Pero dejó que fuese la partera la primera en acercarse a la reina, porque una mujer prefiere ser tocada por otra mujer en el momento de traer al mundo a su hijo: sólo una mujer comprende el dolor y la soledad en que se alumbra una nueva vida.
En aquellos momentos, el rey Filipo se encontraba poniendo cerco a la ciudad de Potidea y por nada del mundo habría abandonado a sus tropas.
Fue un largo y difícil parto porque Olimpia era estrecha de caderas y de complexión delicada.
La nodriza le secaba el sudor repitiendo:
—¡Aprieta fuerte, niña, empuja! El ver a tu hijo te consolará de todo el dolor que debes de estar pasando en estos momentos.
Le mojaba los labios con agua de manantial, que las doncellas cambiaban de continuo en la copa de plata.
Pero cuando el dolor aumentó hasta hacerle perder casi el sentido, intervino Nicómaco, guió las manos de la partera y mandó a Artemisia que empujara sobre el vientre de la reina porque a ella le fallaban ya las fuerzas y el niño padecía.
Apoyó el oído sobre la ingle de Olimpia y pudo escuchar cómo iba disminuyendo la palpitación del corazoncito.
—Empuja todo lo fuerte que puedas —ordenó a la nodriza—. El niño tiene que nacer enseguida.
Artemisia se apoyó con todo su peso sobre la reina que, lanzando un grito más fuerte, parió.
Nicómaco ató el cordón umbilical con un hilo de lino, lo cortó inmediatamente con unas tijeras de bronce y lavó la herida con vino puro.
El niño se puso a llorar y él se lo entregó a las mujeres para que le lavasen y vistiesen. Artemisia le miró la carita y se quedó completamente extasiada.
—¿No es una maravilla? —preguntó mientras le pasaba por el semblante un copo de lana empapado en aceite.

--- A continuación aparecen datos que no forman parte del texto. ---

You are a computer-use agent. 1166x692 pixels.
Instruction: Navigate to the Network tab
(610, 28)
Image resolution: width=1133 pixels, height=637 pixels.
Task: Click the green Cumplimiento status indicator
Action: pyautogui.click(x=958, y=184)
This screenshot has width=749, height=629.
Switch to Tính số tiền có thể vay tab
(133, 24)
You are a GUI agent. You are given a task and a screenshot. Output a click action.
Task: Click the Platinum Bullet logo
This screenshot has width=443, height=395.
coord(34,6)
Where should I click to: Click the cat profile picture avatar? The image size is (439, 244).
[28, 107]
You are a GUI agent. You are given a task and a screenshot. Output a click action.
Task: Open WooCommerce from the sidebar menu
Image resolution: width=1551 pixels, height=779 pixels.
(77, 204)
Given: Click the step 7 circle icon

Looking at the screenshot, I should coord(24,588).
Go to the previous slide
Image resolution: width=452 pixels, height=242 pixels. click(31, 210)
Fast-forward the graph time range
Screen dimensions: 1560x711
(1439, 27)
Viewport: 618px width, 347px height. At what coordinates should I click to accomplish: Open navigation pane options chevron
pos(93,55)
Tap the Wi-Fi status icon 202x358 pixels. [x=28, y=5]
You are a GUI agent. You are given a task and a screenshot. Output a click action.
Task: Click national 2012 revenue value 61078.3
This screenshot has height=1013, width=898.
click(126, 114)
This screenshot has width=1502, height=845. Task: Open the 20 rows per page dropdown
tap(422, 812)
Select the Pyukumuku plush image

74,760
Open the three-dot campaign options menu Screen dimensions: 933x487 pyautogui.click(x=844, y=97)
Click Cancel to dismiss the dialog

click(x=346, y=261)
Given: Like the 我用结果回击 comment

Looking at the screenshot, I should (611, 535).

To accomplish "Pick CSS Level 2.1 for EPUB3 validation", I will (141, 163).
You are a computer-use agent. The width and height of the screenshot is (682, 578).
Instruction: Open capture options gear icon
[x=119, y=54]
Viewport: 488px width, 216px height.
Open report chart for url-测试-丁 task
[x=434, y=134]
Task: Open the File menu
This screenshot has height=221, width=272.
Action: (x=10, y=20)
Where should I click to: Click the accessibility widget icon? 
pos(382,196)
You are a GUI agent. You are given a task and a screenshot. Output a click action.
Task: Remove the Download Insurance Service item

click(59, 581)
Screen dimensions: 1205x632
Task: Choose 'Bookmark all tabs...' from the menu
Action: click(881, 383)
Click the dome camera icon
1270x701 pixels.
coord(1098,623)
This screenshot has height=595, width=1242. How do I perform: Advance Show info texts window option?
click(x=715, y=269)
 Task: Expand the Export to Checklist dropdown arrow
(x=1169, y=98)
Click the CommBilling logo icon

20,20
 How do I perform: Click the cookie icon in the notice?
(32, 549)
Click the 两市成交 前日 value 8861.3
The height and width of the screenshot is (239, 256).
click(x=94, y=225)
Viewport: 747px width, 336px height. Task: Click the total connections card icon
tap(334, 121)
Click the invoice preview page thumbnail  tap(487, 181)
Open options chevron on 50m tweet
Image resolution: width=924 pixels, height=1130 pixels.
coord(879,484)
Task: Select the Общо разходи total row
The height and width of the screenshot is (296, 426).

La partera le levantó la cabeza y al secársela no pudo reprimir un ademán de estupor.
—Tiene la pelambrera de un niño de seis meses con unos bonitos reflejos dorados. Se diría un pequeño Eros.
Entretanto, Artemisia le vestía con una minúscula túnica de lino porque Nicómaco no quería que los niños fuesen fajados prietamente tal como se acostumbraba a hacer en la mayor parte de las familias.
—Según tú, ¿de qué color tiene los ojos? —preguntó a la partera.
La mujer acercó un velón y los ojos del niño se encendieron con un reflejo iridiscente.
—No sé, es difícil decirlo. Unas veces parecen azules, otras oscuros, casi negros. Tal vez sea la naturaleza tan distinta de sus progenitores...
Mientras tanto, Nicómaco se ocupaba de la reina que, como ocurre a menudo con las primerizas, perdía sangre. Previendo que esto pasase, había hecho recoger nieve en las pendientes del monte Bermión.
Hizo con ella varias compresas y las aplicó sobre el vientre de Olimpia. La reina se estremeció, fatigada y exhausta como estaba, pero el médico no se dejó enternecer y siguió aplicándole las compresas heladas hasta que vio cortarse del todo el flujo de sangre.
Luego, mientras se quitaba el mandil y se lavaba las manos, la confió al cuidado de las mujeres. Dio permiso para que le cambiasen las sábanas, le limpiasen el sudor con esponjas suaves empapadas en agua de rosas, le pusiesen una camisa limpia, que cogieron de su arcón, y le diesen de beber.
Fue Nicómaco quien le presentó al pequeño:
—Aquí tienes al hijo de Filipo, reina. Has dado a luz un niño guapísimo.
Finalmente salió al corredor donde aguardaba un jinete de la guardia real en traje de viaje.
—Vamos, corre al encuentro del rey y dile que ha tenido un hijo. Dile que es un varón hermoso, sano y fuerte.
El jinete se echó el manto sobre los hombros, se puso en bandolera la alforja y salió a todo correr. Antes de desaparecer en el fondo del corredor, Nicómaco gritó detrás de él:
—Dile también que la reina se encuentra bien.
El hombre ni siquiera se detuvo y poco después se oyó un relincho en el patio, al que siguió un galope que se perdió por las calles de la ciudad sumida en el sueño.